In California, this matters even more. Many buyers have already spent months adjusting expectations -- shopping smaller homes, wider geographies, or different loan types to make the payment work. That flexibility keeps purchase demand from falling as hard as refi demand.

The California Angle

California buyers live in a larger-payment environment than most of the country. That changes behavior:

  • They focus on full payment, not just headline rate
  • They're more willing to compare FHA, conventional, ARM, or temporary buydown options
  • They widen searches to lower-cost counties or outer suburbs
  • They watch seller credits and concessions more closely

A homeowner considering a refi may pause the second rates jump. A buyer trying to move before summer may push forward and restructure the plan.

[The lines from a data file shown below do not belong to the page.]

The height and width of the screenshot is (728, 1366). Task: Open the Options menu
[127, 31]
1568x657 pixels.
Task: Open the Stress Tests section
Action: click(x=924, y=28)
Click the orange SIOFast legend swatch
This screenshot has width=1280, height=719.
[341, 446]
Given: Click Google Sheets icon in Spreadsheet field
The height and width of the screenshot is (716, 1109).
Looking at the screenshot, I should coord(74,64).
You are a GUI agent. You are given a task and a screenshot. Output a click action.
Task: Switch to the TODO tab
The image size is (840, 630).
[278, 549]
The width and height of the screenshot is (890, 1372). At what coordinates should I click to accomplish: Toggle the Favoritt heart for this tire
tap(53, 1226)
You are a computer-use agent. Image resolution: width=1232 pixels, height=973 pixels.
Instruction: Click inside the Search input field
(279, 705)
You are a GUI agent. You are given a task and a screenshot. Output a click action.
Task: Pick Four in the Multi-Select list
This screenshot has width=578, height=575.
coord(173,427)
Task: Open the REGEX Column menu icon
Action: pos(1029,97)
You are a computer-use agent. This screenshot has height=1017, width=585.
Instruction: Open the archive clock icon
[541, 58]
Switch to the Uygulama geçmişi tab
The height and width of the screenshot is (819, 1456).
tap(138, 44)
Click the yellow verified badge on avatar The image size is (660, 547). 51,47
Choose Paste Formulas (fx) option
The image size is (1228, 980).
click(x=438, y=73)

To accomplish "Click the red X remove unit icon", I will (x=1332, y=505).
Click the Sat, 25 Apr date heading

If you want to compare what the payment looks like under different loan setups, Get A Quote and run the numbers with current pricing.

More Inventory Helps Purchase Demand

Another reason purchase activity holds up: buyers have a little more room to negotiate than they did in the most frantic parts of the market.

  • More inventory than the same period last year in some markets
  • Slower days on market easing back toward normal in certain segments
  • Sellers outnumbering buyers in some national data sets

Some buyers can now offset a higher rate with a better price, seller credit, or less competition. That tradeoff doesn't exist the same way for refinances.

What This Means for Refi Borrowers

If your current rate is already low, a standard rate-and-term refinance probably needs patience.

But a refi may still make sense if you have higher-rate debt to consolidate, need cash out for a strong reason, plan to remove an adjustable feature, or your current loan structure is the bigger problem.

The key is being honest about the benefit. A refi should solve something real.

What This Means for Active Buyers

The lesson isn't "ignore rates." It's "stop waiting for perfect."

Control what you can: tighten the purchase range to a payment you can live with, compare multiple loan options, negotiate for seller credits, and stay ready in case rates improve enough to refinance later.

In California, that mindset usually works better than sitting frozen for months over a few eighths of a point.

Bottom Line

The drop in refi demand and steady purchase activity aren't contradictory. They reflect two different borrower motivations. Refi demand depends on clear rate benefit. Purchase demand depends on life timing, inventory, and whether the monthly payment still works.

For California borrowers, this market still rewards buyers who stay flexible, run real payment scenarios, and structure the loan around today's reality.